We can look at an autocorrelation plot using the ACF() function.

injuries |> 
  ACF(Count) |> 
  autoplot() +
  labs(title = "Autocorrelation of Monthly MLB Injury Counts",
       x = "Lag",
       y = "Autocorrelation")

Exercise 2: Autocorrelation Plots

Does the autocorrelation plot suggest any trends in the data? What point(s) in the plot suggest this?
Does the autocorrelation plot suggest any seasonal patterns in the data? What point(s) in the plot suggest this?
Does the autocorrelation plot suggest that the data is white noise? Why or why not?

Decomposition

Oftentimes when performing a time series analysis we want to decompose the data into its trend, seasonal, and random components to see each part individually.

Additive Decomposition is a decomposition into these three components where the observed data is the sum of the trend, seasonal, and random components.

\[y_t = T_t + S_t + R_t\]

Speaking of breaking things down, when looking at injured players by team it can be found that since 2001 the Dodgers have had the most players sent to the injured list with 708. On the opposite end of the spectrum the White Sox have had the fewest players sent to the injured list with 398.

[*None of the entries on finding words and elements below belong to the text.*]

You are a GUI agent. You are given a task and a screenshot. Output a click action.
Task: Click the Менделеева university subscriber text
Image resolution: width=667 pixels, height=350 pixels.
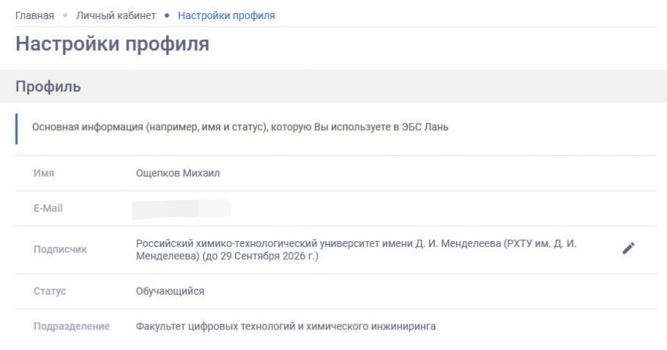[x=356, y=249]
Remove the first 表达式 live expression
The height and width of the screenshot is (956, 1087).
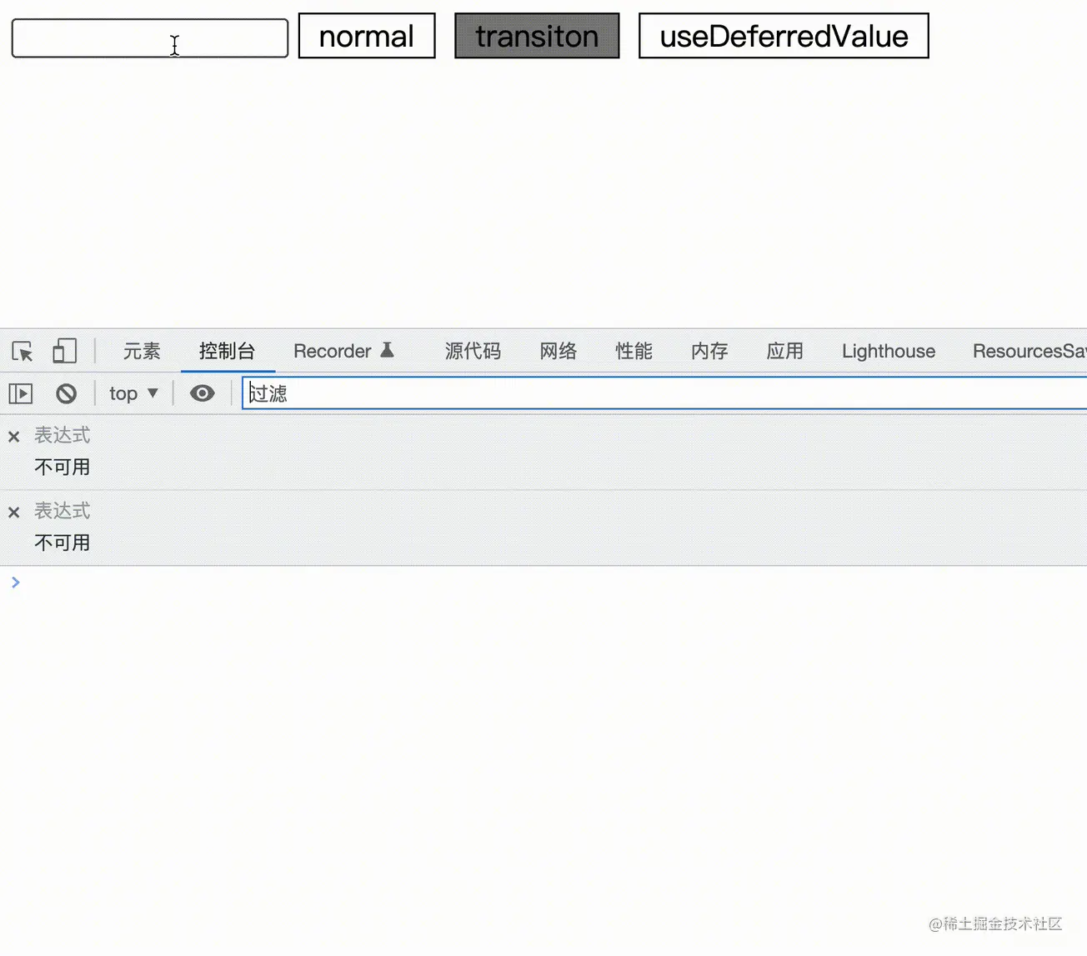(x=13, y=435)
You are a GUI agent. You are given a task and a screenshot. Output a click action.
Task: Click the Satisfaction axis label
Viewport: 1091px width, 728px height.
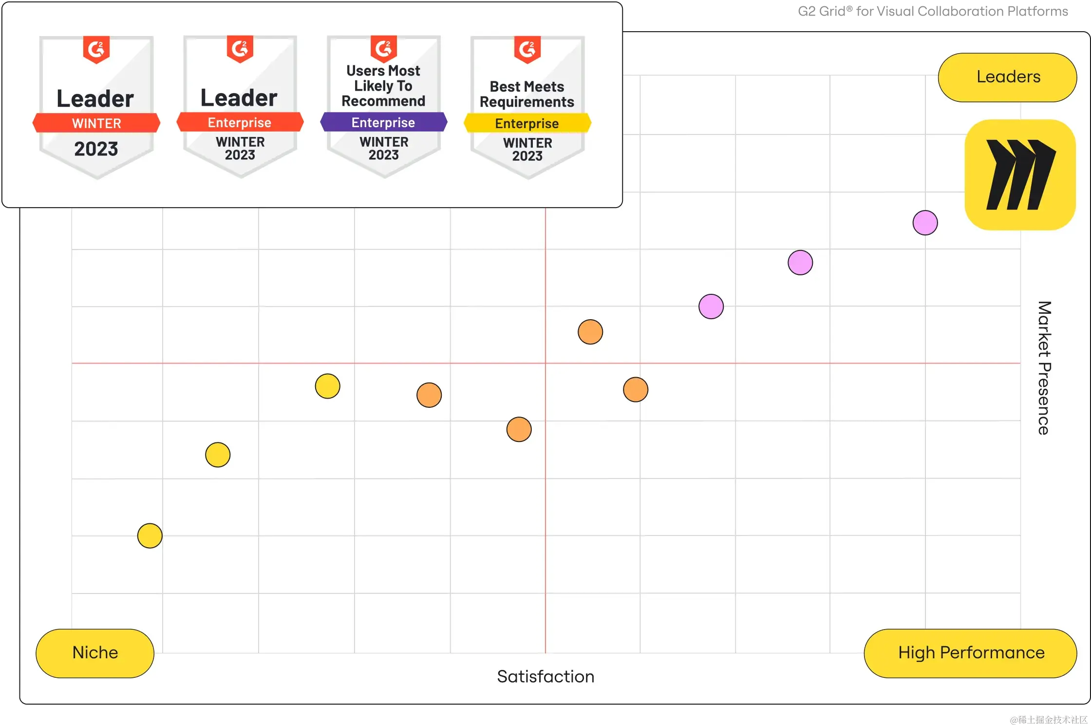(546, 676)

Joe Crede of the Chicago White Sox is hit by a pitch during a game in 2006. The White Sox have had the fewest injuries since 2001.

Image Source: User SecondPrint Productions (Original version) User Mattingly23 (Crop), CC BY 2.0, via Wikimedia Commons

Where:

$y_t$ is the observed data at time $t$
$T_t$ is the trend component at time $t$
$S_t$ is the seasonal component at time $t$
$R_t$ is the random component at time $t$

This method is useful when the seasonal variation around the trend-cycle doesn’t change as the level of the series changes.

However, if the seasonal variation increases as the level of the series increases, then multiplicative decomposition is more appropriate. In this case, the observed data is the product of the trend, seasonal, and random components.

\[y_t = T_t \times S_t \times R_t\]

Classical Decomposition

There are two common methods for decomposing time series data: classical decomposition and STL decomposition. In this module we will focus on classical decomposition.

Classical decomposition (additive) has four main steps:

Computing a trend-cycle component ($T_t$) using a moving average. A moving average is a technique for smoothing time series data by averaging the values of neighboring points. This helps to remove short-term fluctuations and highlight longer-term trends.
Computing a series without the trend-cycle component ($y_t - T_t$).
Estimating the seasonal component ($S_t$) by averaging the values from the detrended series for the season.
Computing the remainder component ($R_t$) by subtracting the trend-cycle and seasonal components from the original series. $R_t = y_t - T_t - S_t$

We can use the classical_decomposition function inside of the model() function to decompose our time series data.

injuries |> 
  model(classical_decomposition(Count)) |>
  components() |>
  autoplot() +
  labs(title = "Classical Additive Decomposition of Monthly MLB Injury Counts")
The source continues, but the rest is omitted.